Sunday, September 13, 2015

KLR Gear Change

In answer to the question about changing the gearing on the KLR, here is how it can be easily accomplished. A side note for the non-motorcycling readers: we change the gearing in order to maximize the bike's performance on different terrain. For example, if riding level land, you want speed. Therefore you want a low ratio number. With a 43 tooth rear sprocket and the 16 tooth front sprocket (also known as the counter sprocket) gives you a ratio is 2.69.  This is calculated by dividing the higher number by the lower:  43 divided by 16 equals 2.69.

On the other hand, if you are climbing steep mountain roads where you need lots of torque and not speed, you want a higher ratio. A 49 tooth rear sprocket coupled with a 15 tooth counter sprocket gives a ratio of 3.27.  With the higher ratio,  you give up speed in order to gain more torque. Think of a tractor, it has a lot of torque or power, but lacks speed. A red Ferrari has a lot of speed but no torque. So don't try pulling a 34 foot camping trailer with a Ferrari.

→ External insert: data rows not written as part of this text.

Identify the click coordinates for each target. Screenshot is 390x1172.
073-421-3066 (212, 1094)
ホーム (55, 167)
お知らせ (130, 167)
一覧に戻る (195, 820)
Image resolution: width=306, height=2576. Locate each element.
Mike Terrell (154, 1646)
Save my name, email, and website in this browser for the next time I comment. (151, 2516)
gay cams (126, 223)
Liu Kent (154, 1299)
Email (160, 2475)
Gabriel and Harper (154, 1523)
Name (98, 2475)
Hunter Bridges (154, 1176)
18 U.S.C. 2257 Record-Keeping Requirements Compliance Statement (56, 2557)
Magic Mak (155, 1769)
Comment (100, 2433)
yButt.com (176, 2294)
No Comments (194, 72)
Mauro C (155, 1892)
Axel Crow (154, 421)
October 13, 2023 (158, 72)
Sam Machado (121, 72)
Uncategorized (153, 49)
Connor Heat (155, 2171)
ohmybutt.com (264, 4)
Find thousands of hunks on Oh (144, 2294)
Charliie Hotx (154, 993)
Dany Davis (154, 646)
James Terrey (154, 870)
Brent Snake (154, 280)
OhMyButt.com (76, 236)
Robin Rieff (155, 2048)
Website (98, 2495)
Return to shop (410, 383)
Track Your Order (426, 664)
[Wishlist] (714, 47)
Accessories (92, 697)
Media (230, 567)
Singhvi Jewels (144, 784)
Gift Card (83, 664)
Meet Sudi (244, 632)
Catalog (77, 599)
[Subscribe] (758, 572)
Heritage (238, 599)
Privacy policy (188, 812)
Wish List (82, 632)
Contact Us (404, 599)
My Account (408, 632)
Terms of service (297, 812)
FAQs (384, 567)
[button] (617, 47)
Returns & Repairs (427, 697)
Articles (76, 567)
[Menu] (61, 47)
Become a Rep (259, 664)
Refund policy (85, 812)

On a multi-country ride one encounters a wide variety of terrain, needing different gearing. Changing the gearing on the KLR can be easy or can be time consuming. Here is the solution I found to quickly re-gear the KLR to meet the demands of the terrain.

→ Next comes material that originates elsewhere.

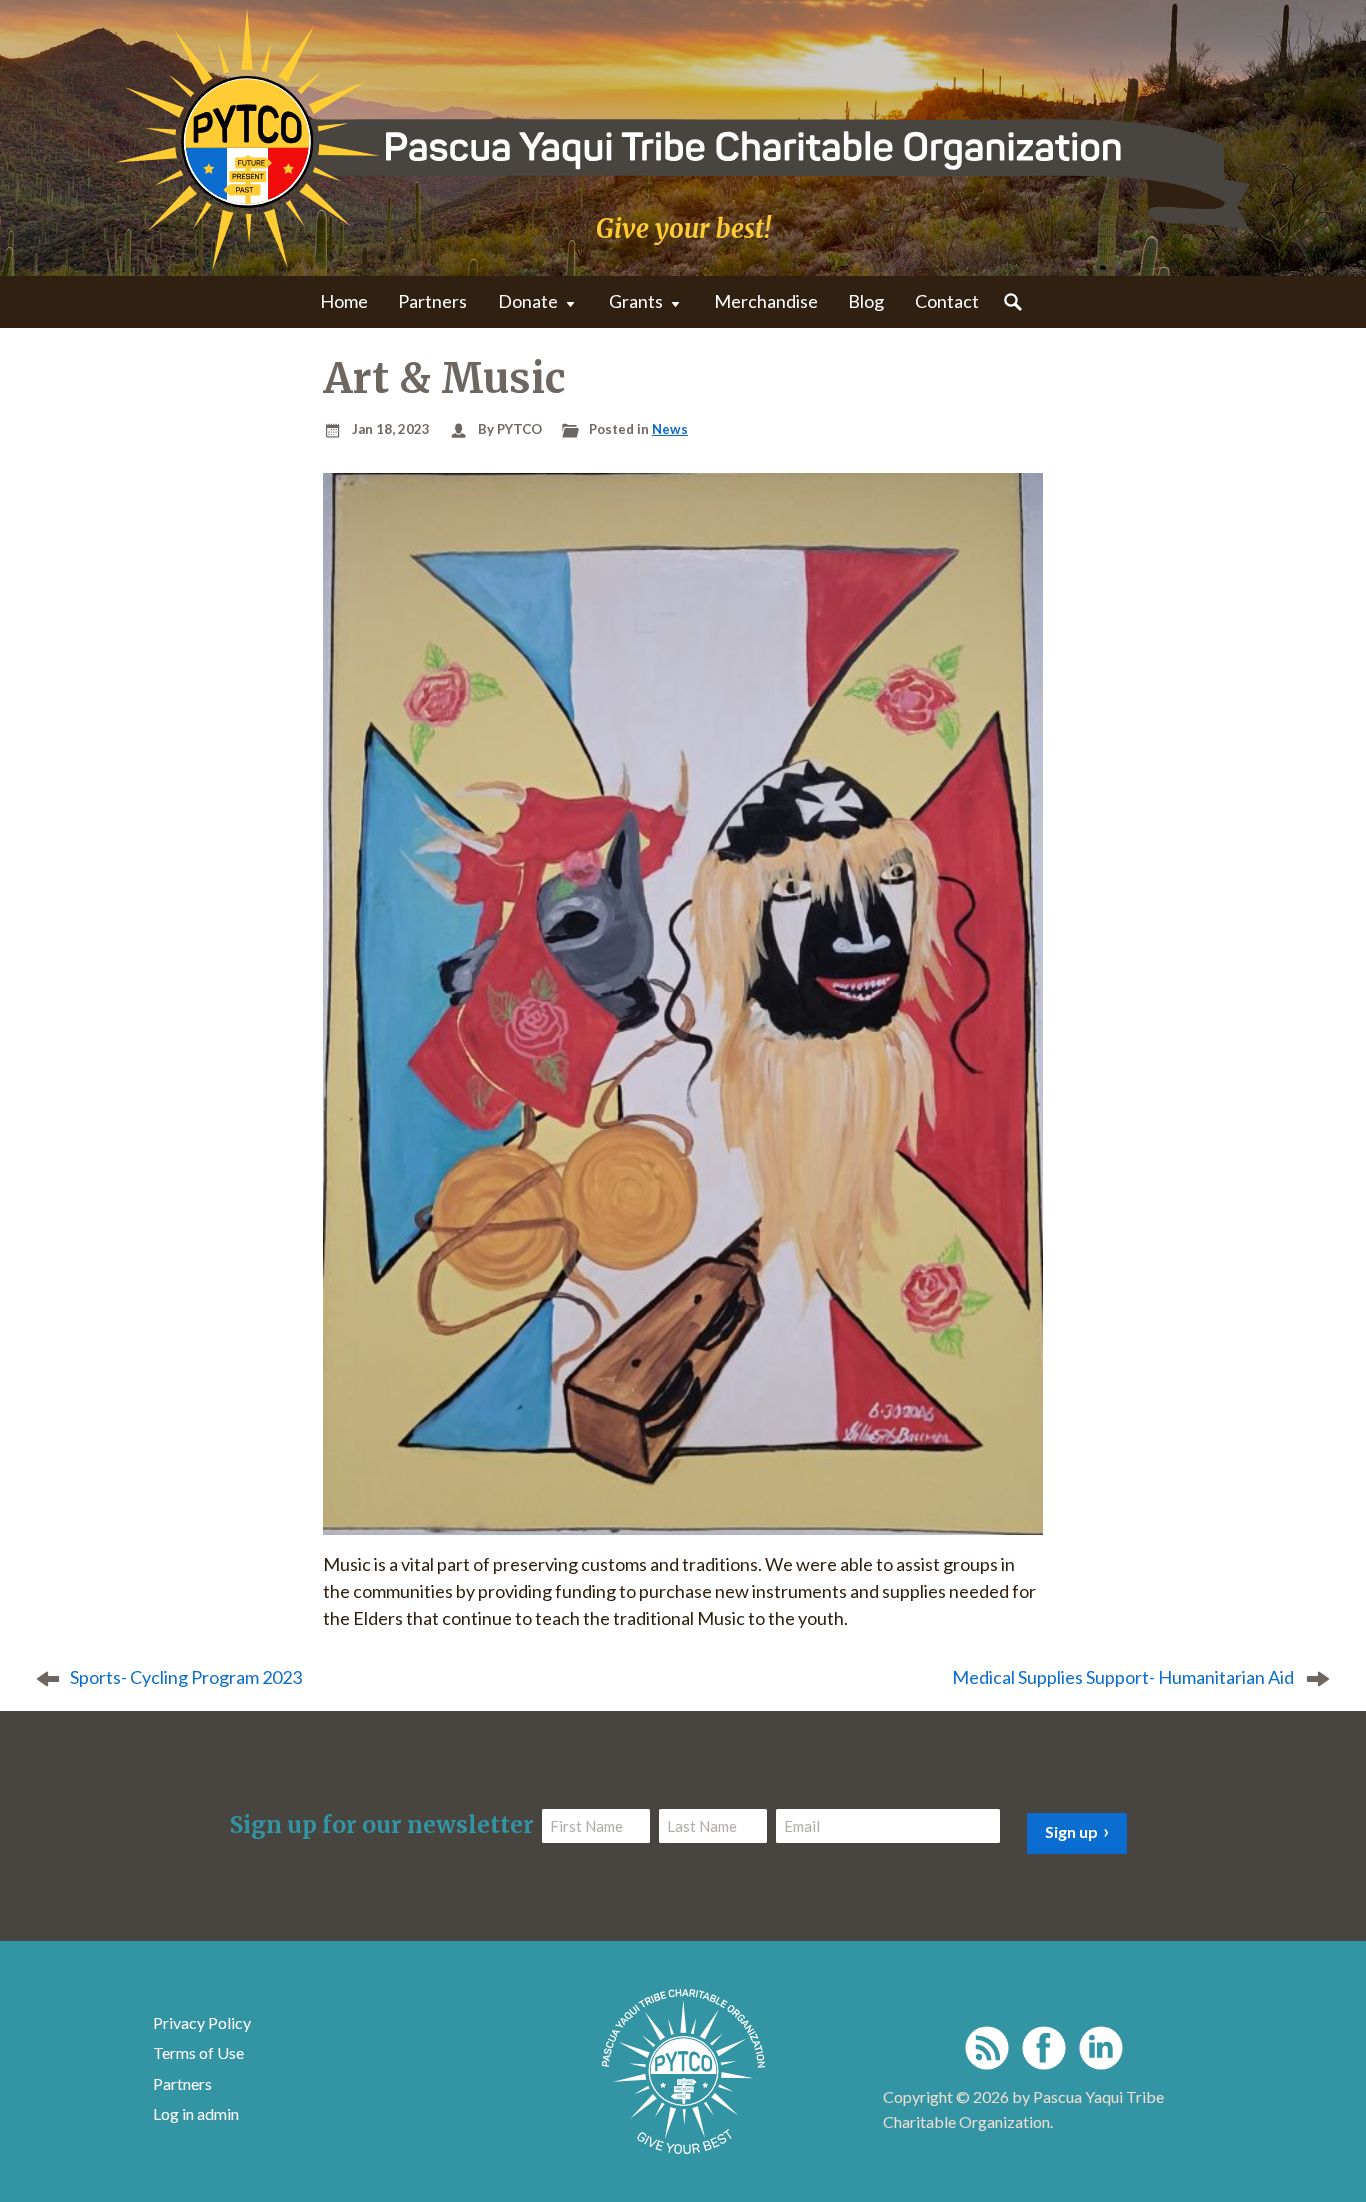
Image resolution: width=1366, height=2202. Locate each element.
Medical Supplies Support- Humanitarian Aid (1123, 1677)
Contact (947, 301)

First remove the rear wheel from the bike.  The rear sprocket is not bolted directly to the rear wheel but to a coupling that sets inside the rear hub. Just pull the sprocket up and out to remove. Between the coupling and the actual rear hub is rubber cushioning.

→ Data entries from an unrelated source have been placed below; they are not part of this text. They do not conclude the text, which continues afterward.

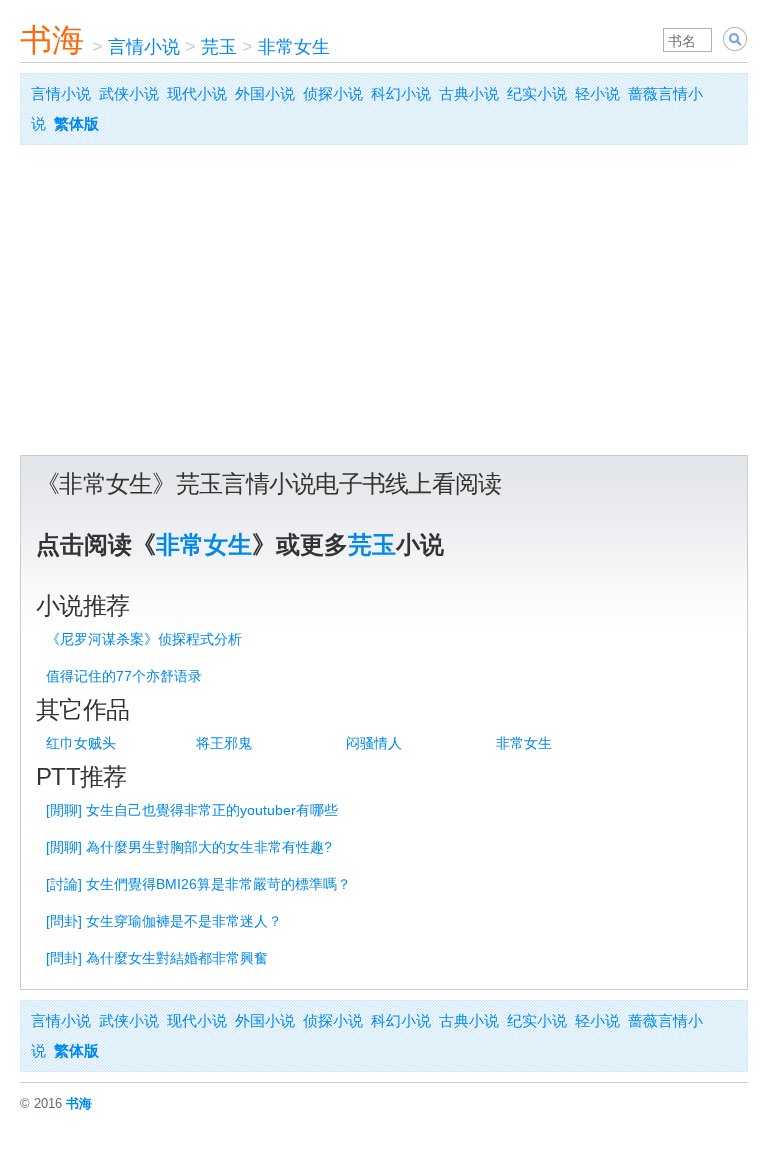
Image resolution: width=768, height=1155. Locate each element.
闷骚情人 (374, 743)
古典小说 (469, 93)
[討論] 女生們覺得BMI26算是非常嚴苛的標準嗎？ (198, 884)
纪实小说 (537, 93)
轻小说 (597, 93)
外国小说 (265, 93)
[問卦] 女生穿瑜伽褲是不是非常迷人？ (164, 921)
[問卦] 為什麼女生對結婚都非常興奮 (157, 958)
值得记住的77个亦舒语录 (124, 676)
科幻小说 (401, 93)
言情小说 (144, 47)
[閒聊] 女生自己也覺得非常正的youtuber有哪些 (192, 810)
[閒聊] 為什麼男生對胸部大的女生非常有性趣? (189, 847)
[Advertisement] (384, 305)
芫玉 (219, 47)
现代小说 (197, 93)
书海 (52, 40)
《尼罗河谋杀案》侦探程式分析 (144, 639)
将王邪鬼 (224, 743)
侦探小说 (333, 93)
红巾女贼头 (81, 743)
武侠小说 (129, 93)
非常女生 (294, 47)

Here is the rubber cushioning inside the hub. The cushioning is to absorb the push/pull jolts the drive chain places on the rear wheel giving you a smoother ride.

Here is a 49 tooth rear sprocket still mounted to the coupling. The six thick lugs sit inside the rear hub engaging the cushioning thus turning the rear wheel.

There are eight nuts holding the sprocket to the coupling. Not only is that a lot of work to remove to mount a new sprocket, but one should also use a torque wrench when tightening the nuts for the new sprocket.  Instead I carry a spare coupling with a different sprocket already properly mounted.  Then it is a simple process to change gearing by simply pulling out one coupling/sprocket and inserting the other.  Then install the wheel back on the bike.

If the rear tire wears out or has a flat, remove it and install the spare tire. To keep the same gear ratio, pull the coupling/sprocket from the flat tire and insert in the spare tire.  

To answer a question about the frisbee on the spare tire:  the spare tire is mounted on the tool box with the brake rotor facing up. If the rotor was facing down, the constant bouncing and banging around would bend or deform the rotor, making it useless for braking later.  A spare coupling with mounted sprocket is carried inside the toolbox, not here on the spare mount. The white ring under the wheel is a small frisbee to keep the aluminum wheel from being damaged by the steel mount.

With the rotor facing up, in order to protect it from weather and damage, a larger white frisbee is placed on top. Both frisbees are inexpensive Walmart items.

The large washer, a castle nut and clip hold everything in place. To make sure the spare does not disappear at night, a steel cable is thread through the spokes of the wheel, a gas can and locked to the toolbox. 

Little by little Da'mit is coming together for the big ride. This weekend the anemic factory horn was replaced with a Bad Boy air horn that will wake up any texting or dozing taxi driver...  instantly.

Getting ready for a side trip soon, will post photos asap.